Welcome to HSJ’s Performance Watch expert briefing, James Illman’s fortnightly newsletter on the most pressing performance matters troubling system leaders. Contact me in confidence here.

Simon Stevens’ suggestion this week that the four hour target is outdated sets up a much needed debate on reforming the NHS’s main performance metric as part of a wider review of the system’s waiting time targets underpinning the long term funding settlement.

The wholesale shake up of ambulance response time targets introduced last year shows reforming, and even scrapping, politically sensitive targets is possible: providing the clinical evidence is robust, the ambulance changes were backed by an extensive two year study by the University of Sheffield; and patients and staff are engaged and buy into the process.

Crucially, as the extensive Ambulance Response Programme also illustrates, reforms must demonstrably prove any reform can support better patient outcomes than the existing standards.

Unless system leaders take the time to tick these boxes, any fresh attempt to reform the totemic four hour target, introduced by Labour in 2000, will most likely fail, just as numerous attempts to do so over the last decade have.

The more recent aborted attempts to reform the four hour target have all been swiftly shut down largely because scrapping a target which is not being met (the target was last hit in July 2015) is politically challenging, and a sceptical media will also assume reform will result in watering down of standards.

A case in point was The Sun’s follow up of the NHS England chief’s comments in this week’s exclusive HSJ interview under the headline “NHS England discuss plans to scrap the four-hour A&E waiting time target – which could mean a 24 hour wait for some”.

The nuance can swiftly be beaten out of the debate, and the context and the argument lost.

That said, (at least some of) the scepticism is justified. For all its obvious flaws (it’s too blunt a measure, which drives perverse incentives and some poor decisions), it has largely been viewed as a force for good, which has driven up quality and safety by leading clinicians, patients and senior NHS bosses. Many view it as the major barrier preventing a slide back to the sort of dire waiting times last seen in the bad old days of 1990s. 

So, the problem isn’t the target per se, it’s the disproportionate emphasis on it, many health leaders and think tanks have long argued.

And to its credit, NHS Improvement began work on a more granular metric in late 2016 with the aim of addressing the four hour target’s lack of sophistication and to incentivise the treatment of the sickest patients first.

But Jeremy Hunt’s suggestion in Parliament in January 2017 that the four hour target should not apply to less urgent cases provoked a barrage of negative headlines stating he was planning to scrap the target and this would mean patients waiting longer risking their safety.

The then health secretary furiously backtracked and the focus for trusts – driven by financial incentives set by the centre – has remained squarely on meeting the four hour target.

But with the number of clinical and urgent care pathways proliferating, and fundamental questions surrounding the existing data collection system after major problems last winter, surely now is the time to bring the nearly 20 year old target regime up to date with clinical practice.

This does not mean scrapping the four hour target – or certainly not until there is robust clinically evidenced proof that whatever replaces it, or is used alongside it, is driving better quality and performance outcomes than the existing arrangements.

It means developing a new overall measure for the system, which is given the required prominence by ministers and financial incentives by central leaders that will persuade trusts to view it as a genuine priority (there is after all no shortage of data collected on accident and emergency performance).

As respected emergency care expert Matthew Cooke notes, any new system could be double run with the existing framework for several years to ensure its robustness – much like the extensive pilot done as part of the Ambulance Response Programme.

The University of Warwick professor said: “A transparent approach to developing any new measures is vital.

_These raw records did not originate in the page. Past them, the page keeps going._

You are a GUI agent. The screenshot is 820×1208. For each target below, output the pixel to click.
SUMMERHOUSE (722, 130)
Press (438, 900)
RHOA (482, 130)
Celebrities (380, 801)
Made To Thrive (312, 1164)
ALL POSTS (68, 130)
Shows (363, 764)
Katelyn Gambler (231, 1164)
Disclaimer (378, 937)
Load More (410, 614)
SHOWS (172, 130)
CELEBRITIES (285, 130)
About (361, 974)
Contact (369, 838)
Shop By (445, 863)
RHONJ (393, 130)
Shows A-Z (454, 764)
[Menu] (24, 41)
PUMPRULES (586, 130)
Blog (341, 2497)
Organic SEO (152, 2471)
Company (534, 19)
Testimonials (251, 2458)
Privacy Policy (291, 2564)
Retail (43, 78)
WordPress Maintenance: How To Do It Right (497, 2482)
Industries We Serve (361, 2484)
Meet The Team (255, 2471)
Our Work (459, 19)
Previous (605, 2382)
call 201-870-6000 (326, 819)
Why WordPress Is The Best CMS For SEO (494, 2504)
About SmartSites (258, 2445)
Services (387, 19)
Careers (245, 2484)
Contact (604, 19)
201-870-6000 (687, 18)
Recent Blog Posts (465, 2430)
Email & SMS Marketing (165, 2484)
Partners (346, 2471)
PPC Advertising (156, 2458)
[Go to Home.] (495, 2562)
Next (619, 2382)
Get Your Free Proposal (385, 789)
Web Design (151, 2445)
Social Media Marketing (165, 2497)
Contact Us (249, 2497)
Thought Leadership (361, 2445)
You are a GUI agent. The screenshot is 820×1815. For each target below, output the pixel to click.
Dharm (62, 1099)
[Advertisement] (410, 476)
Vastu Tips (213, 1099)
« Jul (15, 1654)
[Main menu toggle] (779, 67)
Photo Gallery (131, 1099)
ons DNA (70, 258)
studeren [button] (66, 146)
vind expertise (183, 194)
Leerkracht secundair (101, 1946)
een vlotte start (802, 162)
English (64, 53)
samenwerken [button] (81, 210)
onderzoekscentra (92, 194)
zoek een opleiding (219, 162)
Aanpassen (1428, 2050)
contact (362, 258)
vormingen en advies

Double running the systems would allow comparison with the old standard, and the ability to iron out any issues, which are inevitable with such a complex measure.”

“Performance data collection technology has also moved on a lot since 2000 but we are not making the most of it. A lot of the data required for a new metric can be automated, so it won’t create an additional reporting burden.”

“The four hour target has been largely successful. But when it was introduced it was a universal target covering all A&E admissions. So many patients are now streamed off into ambulatory care, to GPs, or on other pathways, that it is now relevant for an ever decreasing group.

“Developing a new measure, which could take into account factors, such as the acuity of patients, and metrics like the ‘accumulated time’ measure being used by the Getting It Right First Time programme, which I think is really good, could give us a far more sophisticated standard on which to benchmark A&E performance.”

There have been many half finished conversations about the four hour target. Whatever the outcome, it is certainly time to at least have a full conversation about the options and bring the target regime up to date with clinical practice.